University of California, Berkeley
Abstract: Algorithms have two costs: arithmetic and communication — i.e. moving data between levels of a memory hierarchy or processors over a network. Communication costs (measured in time or energy per operation) already greatly exceed arithmetic costs, and the gap is growing over time following technological trends. Thus our goal is to design algorithms that minimize communication.
We present algorithms that attain provable lower bounds on communication, and show large speedups compared to their conventional counterparts. These algorithms include direct and iterative linear algebra, for dense and sparse matrices, direct n-body simulations, and some machine learning algorithms. Several of these algorithms exhibit perfect strong scaling, in both time and energy: run time (resp. energy) for a fixed problem size drops proportionally to the number of processors p (resp. is independent of p).

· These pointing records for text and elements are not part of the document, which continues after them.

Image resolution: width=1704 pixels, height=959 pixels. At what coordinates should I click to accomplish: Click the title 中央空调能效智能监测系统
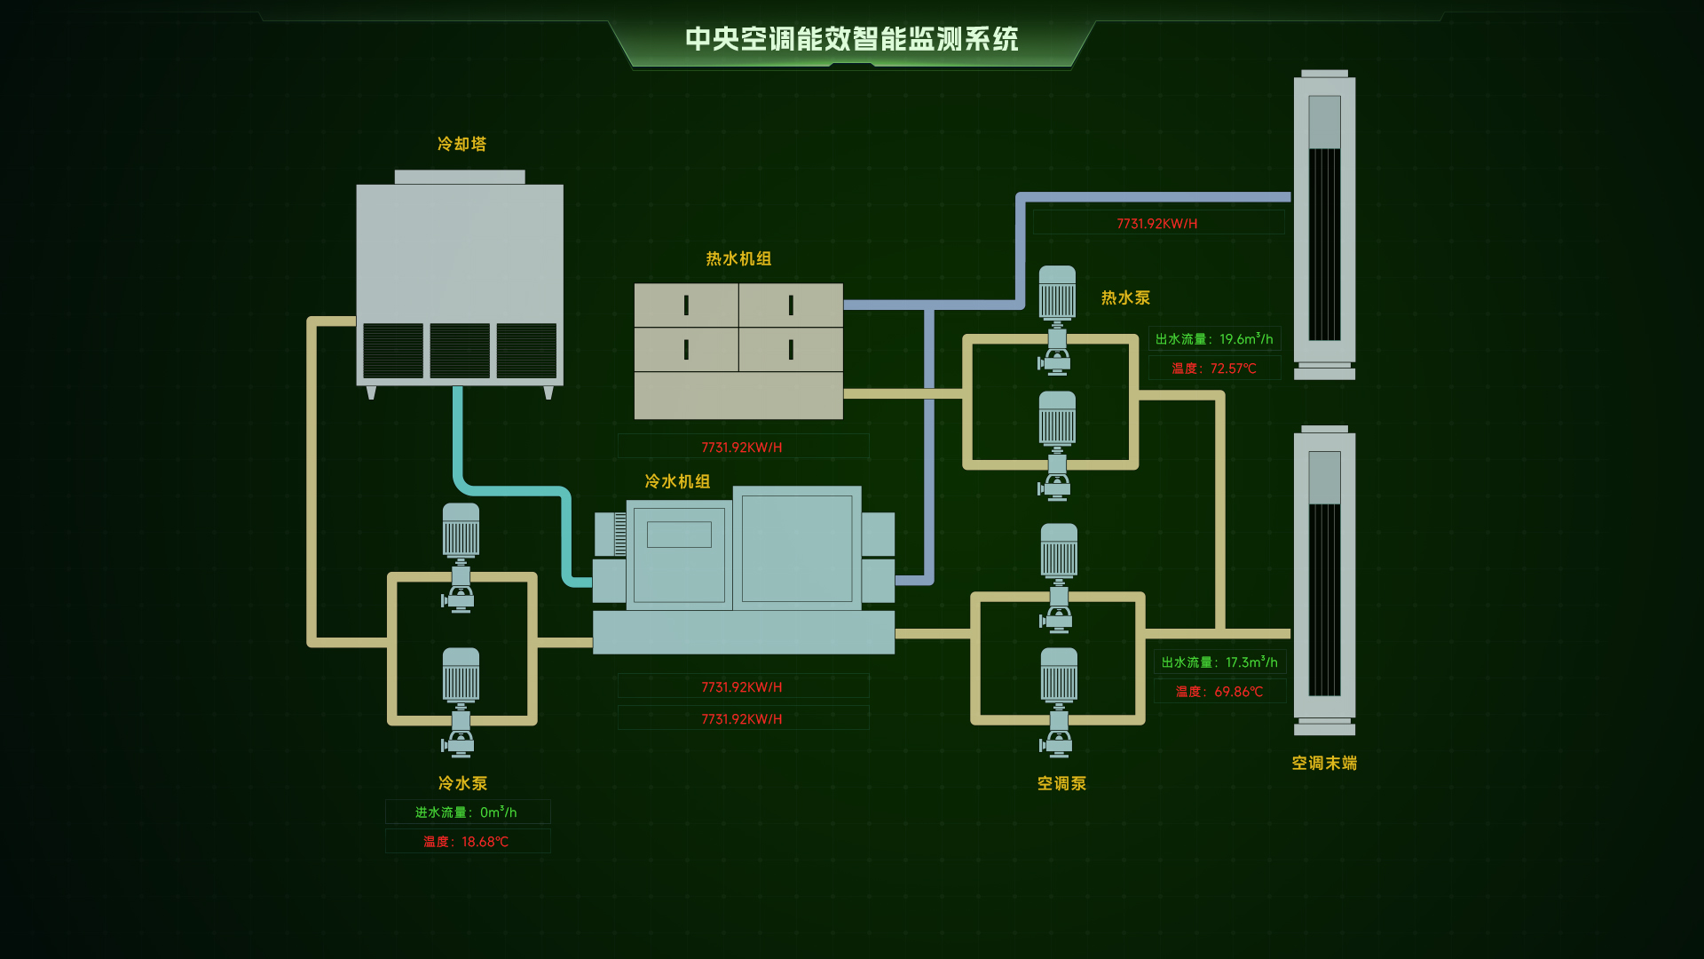pos(851,39)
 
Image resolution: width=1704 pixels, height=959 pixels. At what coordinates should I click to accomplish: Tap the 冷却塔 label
pos(462,144)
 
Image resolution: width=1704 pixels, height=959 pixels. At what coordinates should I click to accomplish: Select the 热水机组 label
pos(738,258)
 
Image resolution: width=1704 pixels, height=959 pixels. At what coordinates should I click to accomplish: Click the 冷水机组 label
pos(677,481)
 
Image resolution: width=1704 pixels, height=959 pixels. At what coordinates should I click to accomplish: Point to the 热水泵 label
pos(1125,297)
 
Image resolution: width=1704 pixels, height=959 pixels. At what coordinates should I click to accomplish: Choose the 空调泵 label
pos(1061,783)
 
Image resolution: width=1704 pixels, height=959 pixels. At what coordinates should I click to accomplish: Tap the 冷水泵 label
pos(462,783)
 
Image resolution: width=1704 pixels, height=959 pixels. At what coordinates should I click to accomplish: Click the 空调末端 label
pos(1324,763)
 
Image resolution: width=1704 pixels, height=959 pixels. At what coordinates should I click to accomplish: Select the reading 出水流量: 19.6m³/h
pos(1214,339)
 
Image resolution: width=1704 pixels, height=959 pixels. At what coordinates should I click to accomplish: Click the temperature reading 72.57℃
pos(1214,369)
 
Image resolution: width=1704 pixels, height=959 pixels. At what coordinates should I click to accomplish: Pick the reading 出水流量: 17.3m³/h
pos(1219,662)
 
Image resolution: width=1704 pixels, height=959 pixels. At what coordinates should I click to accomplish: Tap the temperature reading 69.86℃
pos(1219,692)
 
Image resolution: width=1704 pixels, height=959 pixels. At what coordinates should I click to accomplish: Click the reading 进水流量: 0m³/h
pos(466,812)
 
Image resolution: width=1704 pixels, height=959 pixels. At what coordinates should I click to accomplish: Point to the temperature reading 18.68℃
pos(466,842)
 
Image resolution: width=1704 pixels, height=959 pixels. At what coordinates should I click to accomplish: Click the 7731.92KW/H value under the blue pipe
pos(1157,224)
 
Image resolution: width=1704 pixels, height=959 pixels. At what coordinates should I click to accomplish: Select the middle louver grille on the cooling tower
pos(460,351)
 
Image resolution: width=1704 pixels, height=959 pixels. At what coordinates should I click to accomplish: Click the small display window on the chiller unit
pos(679,535)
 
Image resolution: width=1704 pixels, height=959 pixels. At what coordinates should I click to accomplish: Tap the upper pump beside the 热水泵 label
pos(1057,320)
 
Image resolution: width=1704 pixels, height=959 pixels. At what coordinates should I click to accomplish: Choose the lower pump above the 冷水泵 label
pos(461,701)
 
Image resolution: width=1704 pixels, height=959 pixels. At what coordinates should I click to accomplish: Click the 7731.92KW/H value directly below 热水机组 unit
pos(742,448)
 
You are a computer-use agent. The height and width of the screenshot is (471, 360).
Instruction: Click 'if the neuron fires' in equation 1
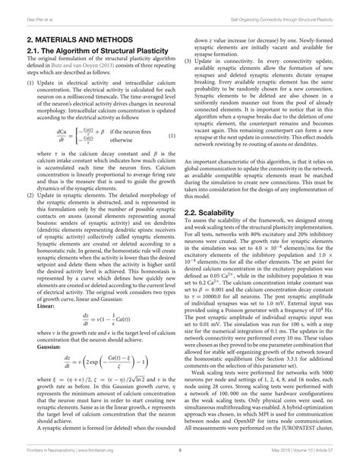pyautogui.click(x=134, y=131)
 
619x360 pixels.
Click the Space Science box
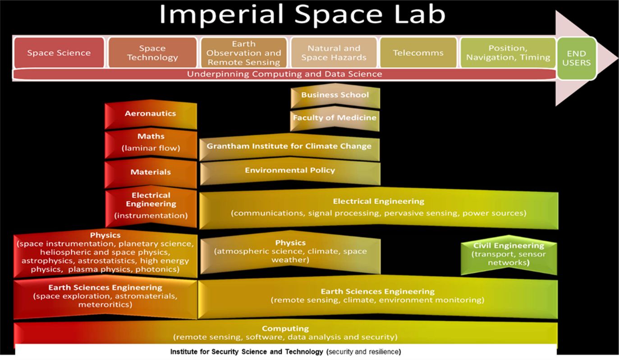[59, 53]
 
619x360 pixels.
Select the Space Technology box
[152, 53]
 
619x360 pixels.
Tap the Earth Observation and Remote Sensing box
[244, 53]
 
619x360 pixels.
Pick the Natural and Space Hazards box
[334, 53]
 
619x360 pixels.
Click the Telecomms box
[418, 53]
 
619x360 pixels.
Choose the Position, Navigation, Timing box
[508, 53]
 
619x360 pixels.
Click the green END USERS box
[576, 58]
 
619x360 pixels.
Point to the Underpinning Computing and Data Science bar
[284, 74]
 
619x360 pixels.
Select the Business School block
[335, 95]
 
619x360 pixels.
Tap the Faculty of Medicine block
[335, 118]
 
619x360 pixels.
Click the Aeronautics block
[151, 114]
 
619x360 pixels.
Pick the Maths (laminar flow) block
[151, 143]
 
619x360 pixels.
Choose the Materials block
[151, 172]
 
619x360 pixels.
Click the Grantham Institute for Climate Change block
[289, 147]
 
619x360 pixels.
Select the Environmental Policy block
[290, 171]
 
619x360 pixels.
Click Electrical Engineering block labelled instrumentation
[151, 206]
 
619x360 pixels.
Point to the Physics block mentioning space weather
[290, 251]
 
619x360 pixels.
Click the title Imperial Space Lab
[302, 15]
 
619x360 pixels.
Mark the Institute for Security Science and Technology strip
[285, 351]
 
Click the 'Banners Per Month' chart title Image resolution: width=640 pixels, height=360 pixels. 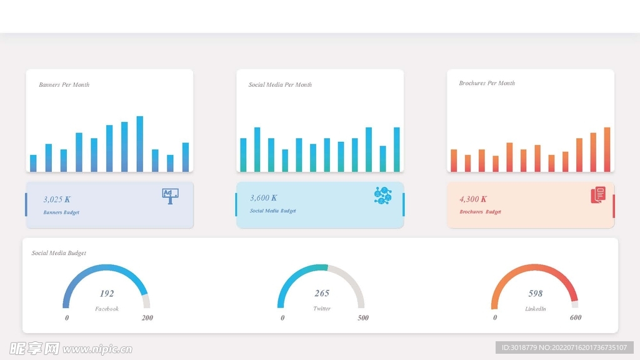[x=64, y=85]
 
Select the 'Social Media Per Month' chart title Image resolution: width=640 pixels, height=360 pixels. [x=280, y=85]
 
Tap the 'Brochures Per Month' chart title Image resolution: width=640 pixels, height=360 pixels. [x=487, y=83]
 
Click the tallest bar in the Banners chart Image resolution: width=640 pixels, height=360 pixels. [x=139, y=144]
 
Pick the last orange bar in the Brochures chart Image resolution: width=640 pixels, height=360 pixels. [x=606, y=149]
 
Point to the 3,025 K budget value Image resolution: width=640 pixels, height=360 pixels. [x=57, y=199]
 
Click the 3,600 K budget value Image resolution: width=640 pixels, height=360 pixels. [x=264, y=198]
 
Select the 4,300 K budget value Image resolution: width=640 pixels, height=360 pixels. [x=473, y=199]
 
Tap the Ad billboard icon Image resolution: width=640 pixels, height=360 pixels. [x=170, y=196]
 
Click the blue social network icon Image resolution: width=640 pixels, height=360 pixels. [x=382, y=196]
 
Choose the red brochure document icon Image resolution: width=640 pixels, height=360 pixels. [x=598, y=195]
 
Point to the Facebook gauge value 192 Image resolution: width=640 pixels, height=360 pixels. [x=107, y=294]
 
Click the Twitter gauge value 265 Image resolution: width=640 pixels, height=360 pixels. [x=322, y=293]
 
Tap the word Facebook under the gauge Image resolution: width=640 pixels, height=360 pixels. [x=107, y=309]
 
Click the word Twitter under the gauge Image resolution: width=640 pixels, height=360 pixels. [x=322, y=309]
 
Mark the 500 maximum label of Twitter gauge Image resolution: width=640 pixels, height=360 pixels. [x=363, y=318]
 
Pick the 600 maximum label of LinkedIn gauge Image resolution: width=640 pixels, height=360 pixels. [x=576, y=318]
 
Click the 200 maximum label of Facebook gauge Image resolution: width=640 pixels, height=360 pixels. [x=148, y=318]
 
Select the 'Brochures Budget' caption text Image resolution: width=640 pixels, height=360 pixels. [x=480, y=212]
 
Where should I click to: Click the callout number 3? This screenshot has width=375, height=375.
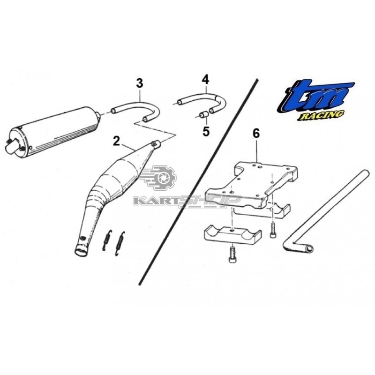[x=139, y=83]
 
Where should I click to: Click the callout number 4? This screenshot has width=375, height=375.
[x=205, y=80]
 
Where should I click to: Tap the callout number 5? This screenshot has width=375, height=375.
[x=206, y=131]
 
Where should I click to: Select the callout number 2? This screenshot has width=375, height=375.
[x=116, y=142]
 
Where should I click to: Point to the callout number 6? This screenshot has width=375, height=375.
[x=256, y=134]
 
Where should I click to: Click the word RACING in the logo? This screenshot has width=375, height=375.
[x=321, y=115]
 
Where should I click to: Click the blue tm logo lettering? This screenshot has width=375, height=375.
[x=315, y=97]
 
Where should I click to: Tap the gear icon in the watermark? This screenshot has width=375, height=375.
[x=164, y=178]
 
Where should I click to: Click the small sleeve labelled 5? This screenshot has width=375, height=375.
[x=204, y=115]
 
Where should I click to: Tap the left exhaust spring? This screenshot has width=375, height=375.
[x=107, y=240]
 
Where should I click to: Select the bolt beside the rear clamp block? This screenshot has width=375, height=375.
[x=273, y=230]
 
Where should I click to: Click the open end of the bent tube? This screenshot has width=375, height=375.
[x=309, y=249]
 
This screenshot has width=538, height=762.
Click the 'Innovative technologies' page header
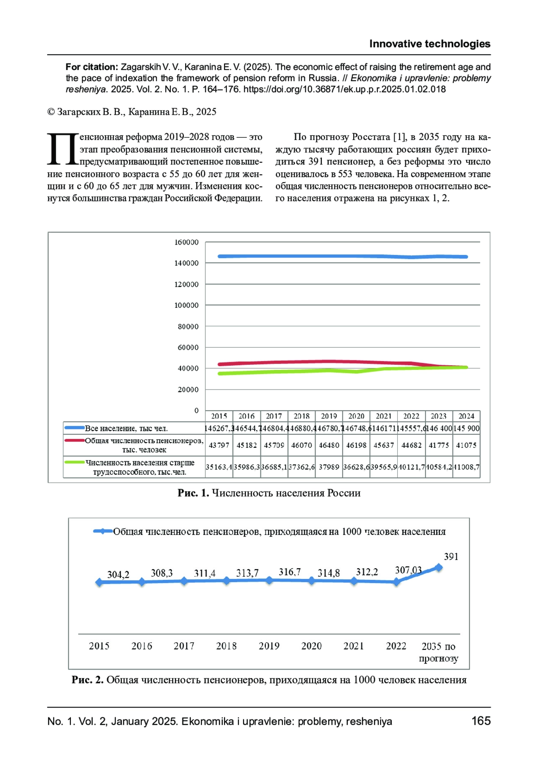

Finally, using recent extensions of the Holder-Brascamp-Lieb inequalities, we show how to generalize our approach to algorithms involving arbitrary loop nests and array accesses, assuming only that array subscripts are affine functions of the loop indices.
Bio: James Demmel received his BS in Mathematics from Caltech in 1975 and his PhD in Computer Science from UC Berkeley in 1983. After spending six years on the faculty of the Courant Institute, New York University, he joined the Computer Science Division and Mathematics Department at Berkeley in 1990, where he holds a joint appointment.